しかし、魔物を一度討伐してしまえば追加で現れる事は無いとはいえ、やはり安全ではない場所。要らぬ耳も多い場の事ではある。シェリアとカナリアの手により、対応はされているようであるし、オユキとトモエの口元の動きを見たところで、こちらで暮らす人々とは言語体系が全く異なるため役には立つまい。
そうしたことが分かっていながらも、あまり時間を使う事を良しと出来ないし、重要な話をする気にもなれない場であることには違いない。
一先ずの事を終えれば、では早速とばかりに変異種の待つ扉を開けようという話になった。
「流石に、役不足ですね。」
「うむ。肩慣らしにもならぬ相手ではある。」
周囲にいたものたちが、如何なるやり取りがあったのかと気に欠けるそぶりは見せていたが、その視線や意識にはまったく答えずではと思えば、シェリアが護衛の一人から一声を掛けた上で武器を取り上げた。
そして、此処で、何やら過剰な熱が入っているなとトモエとオユキがようやく感じた。
他方、ローレンツにしても、護衛という立場を崩さなかったはずの人物が、何故自ら扉に手をかけているのかと。
「いや、すげーな。
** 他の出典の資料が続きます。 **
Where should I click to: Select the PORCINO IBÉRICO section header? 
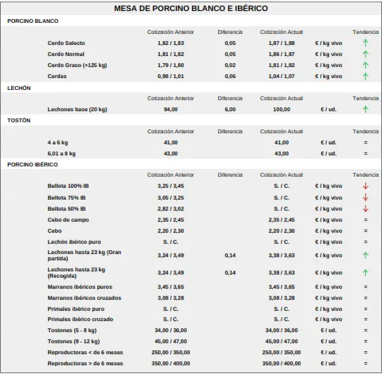coord(32,165)
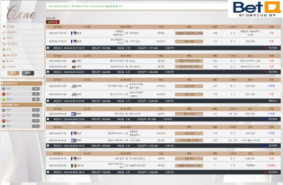Screen dimensions: 283x185
Task: Check the box on the 2023-04-16 bet slip
Action: click(48, 48)
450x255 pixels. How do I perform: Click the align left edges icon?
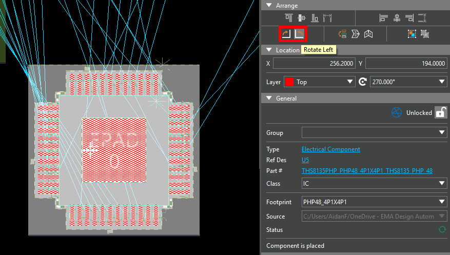[383, 18]
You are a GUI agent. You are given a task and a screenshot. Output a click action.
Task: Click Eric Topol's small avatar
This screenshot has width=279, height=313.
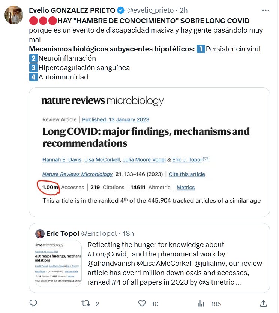(x=40, y=234)
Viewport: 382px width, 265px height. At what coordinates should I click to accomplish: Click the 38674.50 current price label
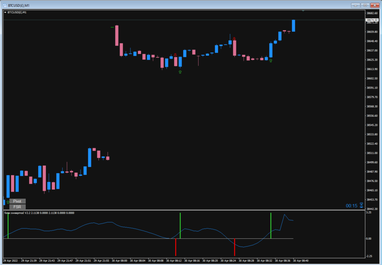372,20
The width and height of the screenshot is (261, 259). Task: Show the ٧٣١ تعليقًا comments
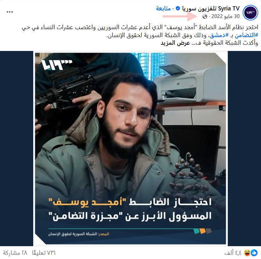[x=44, y=253]
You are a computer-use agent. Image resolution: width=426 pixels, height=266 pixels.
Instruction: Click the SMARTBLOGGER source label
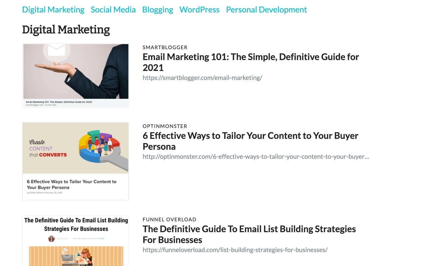point(165,48)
」
「ああ。」
「いっつもこの部屋よりだいぶ前で待っているように言われてるから、見たことなかったけど。」
そして、敵の姿を同行者の全てが目にしたのと事が起こったのと。果たしてどちらが早かったのか。
シェリアが存在しない裾を軽く持ち上げる様なそぶりで、オユキに礼を取った。ローレンツは、オユキの前で改めて剣を立てて、以前イマノルが儀礼的な意味が強いと語った構えを取った。背後には変異種、災害に数えられる事もある相手がいるというのに、然も当然だと、それだけの余裕があるのだと思えるほどに、常のようにそうした。
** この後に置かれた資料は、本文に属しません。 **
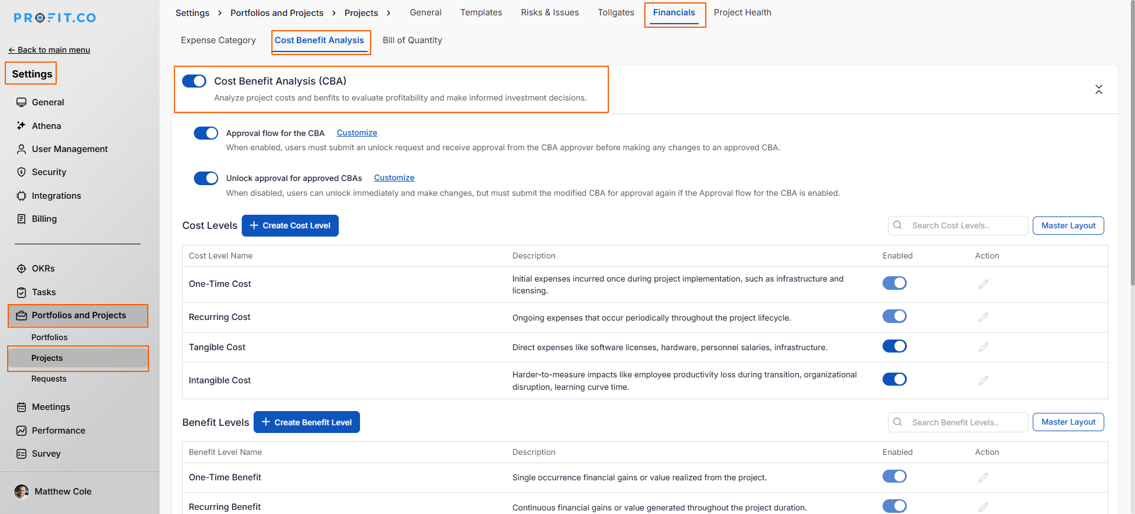Click the edit pencil for One-Time Benefit
Screen dimensions: 1135x514
click(x=982, y=477)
その直後、振り返ったと思ったときには、見覚えのない魔物、鋼で身体を構成されている中型種に数えられる人形が、手入れがされていないからだろう、くすんだ輝きを返す金と銀の人形が。このダンジョンに入った事で、初めて見る事になった木で出来た人形たちが。それも、この部屋には初めて見る人形もあったのだ。鋼人形と並んで、全く見劣りしないほどに古い年月を感じさせる独特の光沢を讃えた暗い色合いの木目。不細工な人型と言っても構わないだろう、腕と脚部が肥大した形状。二の腕までは、ただ巨人と呼んでも済むが、前腕は誇張した防具を身に着けているかのように二の腕よりも遥かに太く、鋭利な部分、肘にまで伸びる箇所もある。脚部もその肥大した重量を支える為だと言わんばかりに、実にたくましく、古来より変わらぬ彫像に比べてもより肉付けが施されていた。
そう、見るからに強そうな相手ではあった。
初見の魔物でもあった。
警戒が必要な敵であったはずなのだ。
「変異種との事ですから、オユキ様の望む四阿の素材にと考えれば、やり過ぎでしょうか。」
「この程度で砕けるようであれば、所詮はその程度。強度は考慮するほどでもないのであれば、後は加工を行って如何に優美にするかが焦点になるのではないか。」
振り向いた、そう思ったときには、魔物が揃って壁に叩きつけられていた。
そこで響いた轟音に、神の名迄持ち出して引いてはトモエの、手段としては己の代わりを任せる相手の安全を願った事で、しっかりと削られる物が削られているオユキがふらりと体を揺らすほどの、大音声がその場には響き渡った。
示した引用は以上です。